--- Begin Given text ---
Submitted mz10-009.in on 8 ppn. It failed as not enough memory was allocated (only ~2000MB vs. the ~10,000MB needed). To rectify this, added -l pvmem=5GB to the "sanity check" submission file and cut the ppn from 8 to 4. Also, in the input file, set mkmem 0 (For more info on memory constraints, https://www.nersc.gov/users/computational-systems/carver/running-jobs/memory-considerations/).
Adding only mkmem 0 reduced the memory needs 10-fold. I'm going to try running the job without pvmem=5GB and with 8 ppn.
Submitted the job, but it appears that I have hit my disk quota. That means I'll have to clear out some space in my folders at some point in the next 12-24 hours.
I had both this job and mz464 running, but the both of them together filled my home quota, so both jobs stalled out. I moved the critical files over to $SCRATCH, and resubmitted this job (mz10-009) with the specs:
Submitted mz10-009.in to reg_med queue
Run on 32 nodes, 8 ppn
walltime of 36:00:00
ecut 25 Hartrees
I also thought about submitting and then holding a job using more 64 nodes, but the queue kept rejecting this input file. I'll ask Sam and Josh about why that might be happening, but for now the current job should (hopefully) suffice.
--- End Given text ---
--- Begin Data section ---
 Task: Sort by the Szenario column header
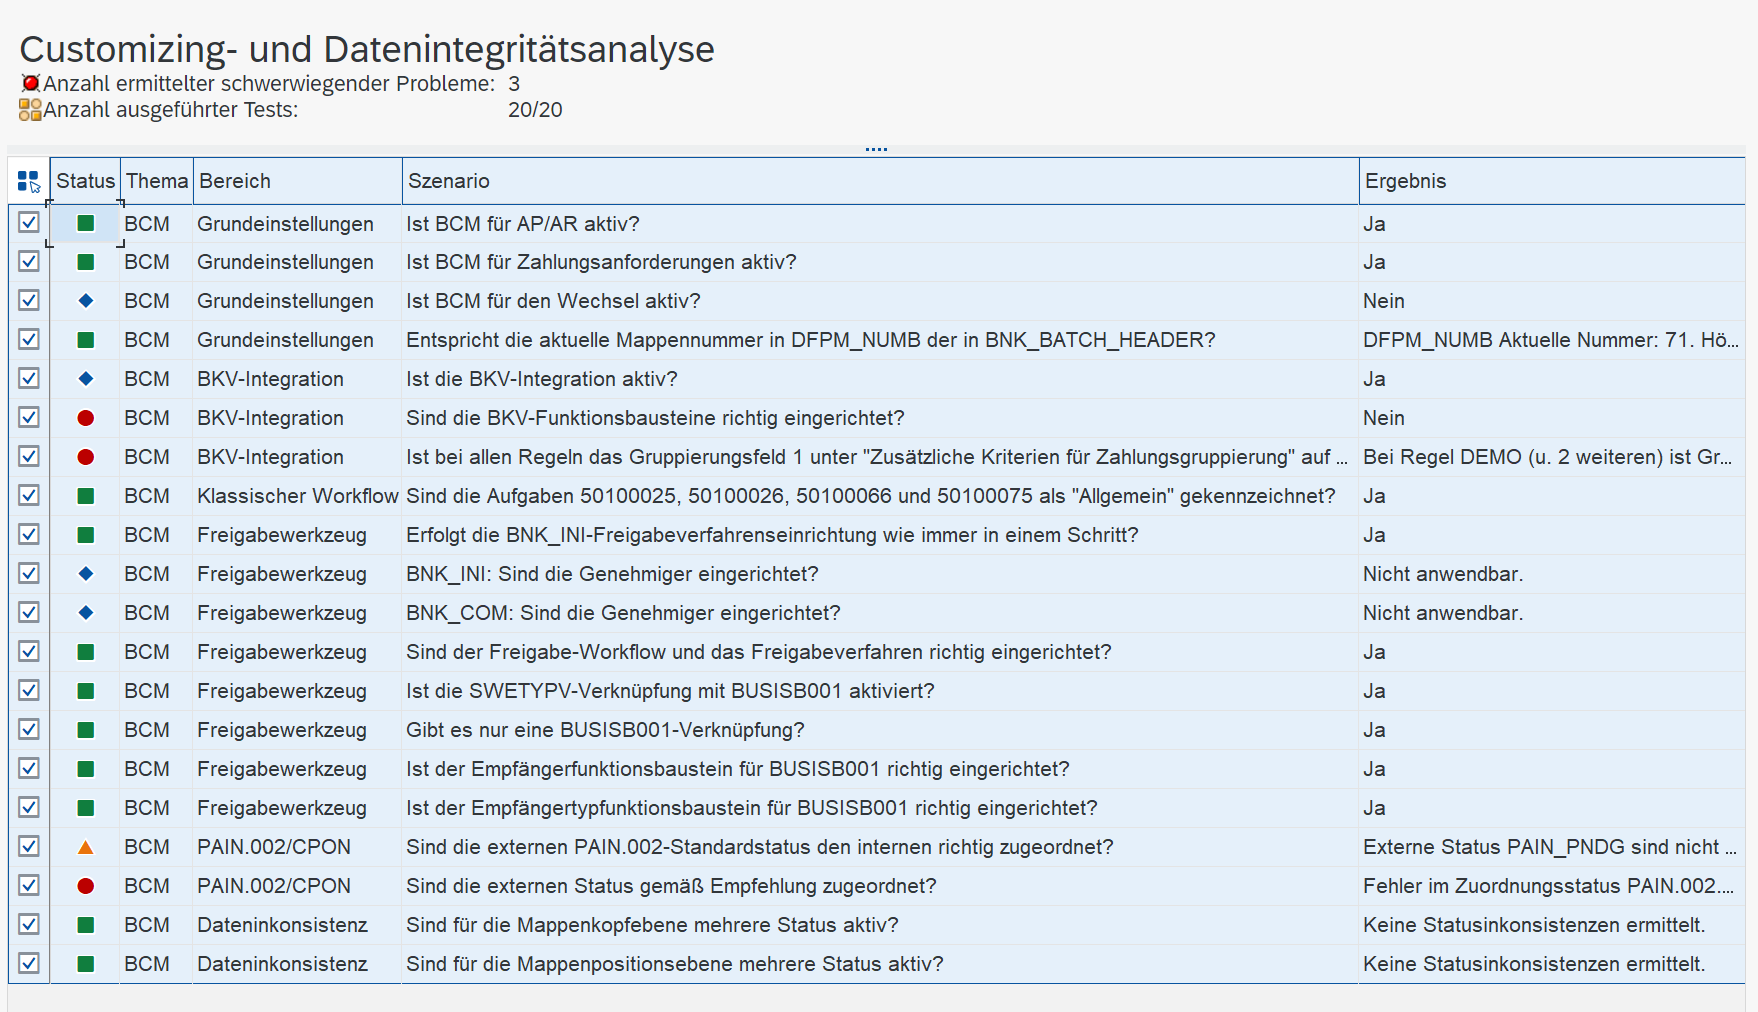(x=449, y=181)
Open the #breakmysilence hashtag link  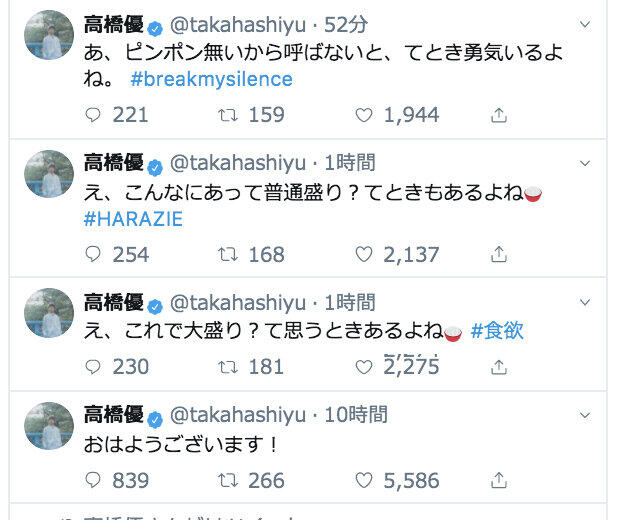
--- End Data section ---
Exercises to complete:
1 > According to the job log, what walltime was set when mz10-009 was resubmitted?
2 > Decide whether each statement agrees with the job log. Answer yes or no, and quote the deciding words.
(a) Setting mkmem 0 by itself lowered the memory needs tenfold.
(b) The resubmitted mz10-009 job ran on 64 nodes.
(c) The critical files were moved to $SCRATCH.
3 > Write the next entry of the job log, picking up after its final sentence.

Responses:
1 > 36:00:00

2 >
(a) Yes: "Adding only mkmem 0 reduced the memory needs 10-fold."
(b) No: "Run on 32 nodes, 8 ppn"
(c) Yes: "I moved the critical files over to $SCRATCH"

3 >
Met with Josh today, and found a major error in my methodology. It turns out that in the submission file, the number of processors given over to abinit is specified by the command mpirun -np ## (where ## is the number of processors). I had not been changing this, so basically with all jobs up to this point I was queued for large numbers of nodes, but only using one. With this error rectificed, this job was correctly resubmitted under the following parameters.
Run on 33 nodes, 8 ppn
walltime of 24:00:00
ecut 35 Hartrees
mz10-009 came out of the queue, it looks like everything went well. Next week, I'll give the iterative Hirshfeld calculations a shot.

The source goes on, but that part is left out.